DOCUMENT EXTRACT:
[BEGIN]

Detroit begs to differ on that.
What seems a "recession proof" market today, may in years to come, be the next "getto".
STRATEGY, and only strategy, can defend against recession. All else can be changed by various factors. Strategy IS change.
Real Estate is a river. It is constantly flowing, cutting new bank, ever changing. Anything of stillness will at some time be great, horrible, and all points in between.
James, curious when you've last dug into Detroit? It's a great market and I think too many folks are dismissing it still.
Quote from @Travis Biziorek:
Quote from @James Hamling:
Quote from @Cassidy Burns:
Location is recession proof.
Detroit begs to differ on that.
What seems a "recession proof" market today, may in years to come, be the next "getto".
STRATEGY, and only strategy, can defend against recession. All else can be changed by various factors. Strategy IS change.
Real Estate is a river. It is constantly flowing, cutting new bank, ever changing. Anything of stillness will at some time be great, horrible, and all points in between.

[END]

TASKS TO CARRY OUT:
**a)** In the real estate discussion, what does the writer say is the only thing that can defend against recession?
**b)** From the real estate discussion, extract the passage starting at "James, curious when" and ending at "is recession proof.".
**c)** Check each statement against the real estate discussion and answer yes or no, quoting the words that decide it: (i) Real estate is compared to a river. (ii) Strategy is described as something that stays the same. (iii) Detroit is called a great market.

SUPPLIED MATERIAL:
[BEGIN]

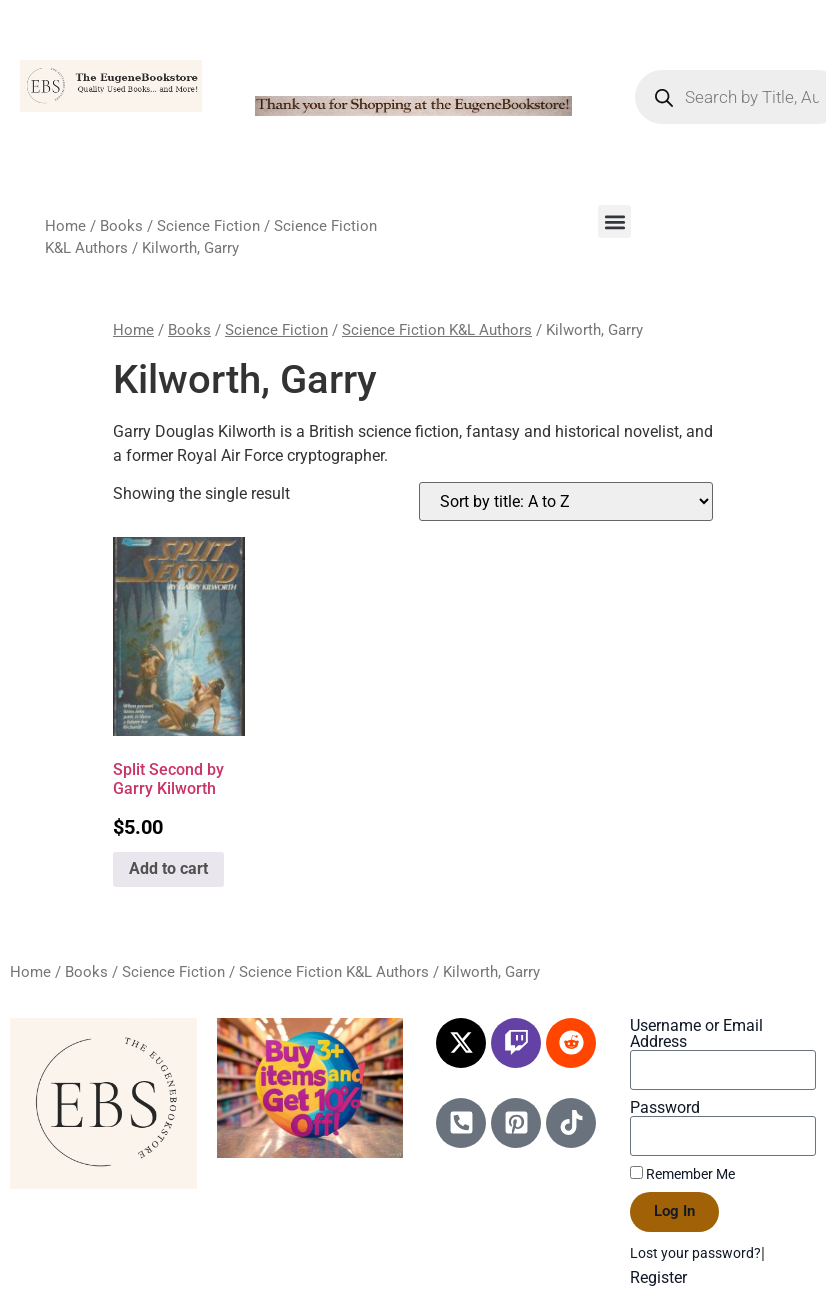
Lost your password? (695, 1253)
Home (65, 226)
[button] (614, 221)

[END]

ANSWERS PER TASK:
**a)** Strategy.

**b)**
James, curious when you've last dug into Detroit? It's a great market and I think too many folks are dismissing it still.
Quote from @Travis Biziorek:
Quote from @James Hamling:
Quote from @Cassidy Burns:
Location is recession proof.

**c)**
(i) Yes: "Real Estate is a river."
(ii) No: "Strategy IS change."
(iii) Yes: "It's a great market"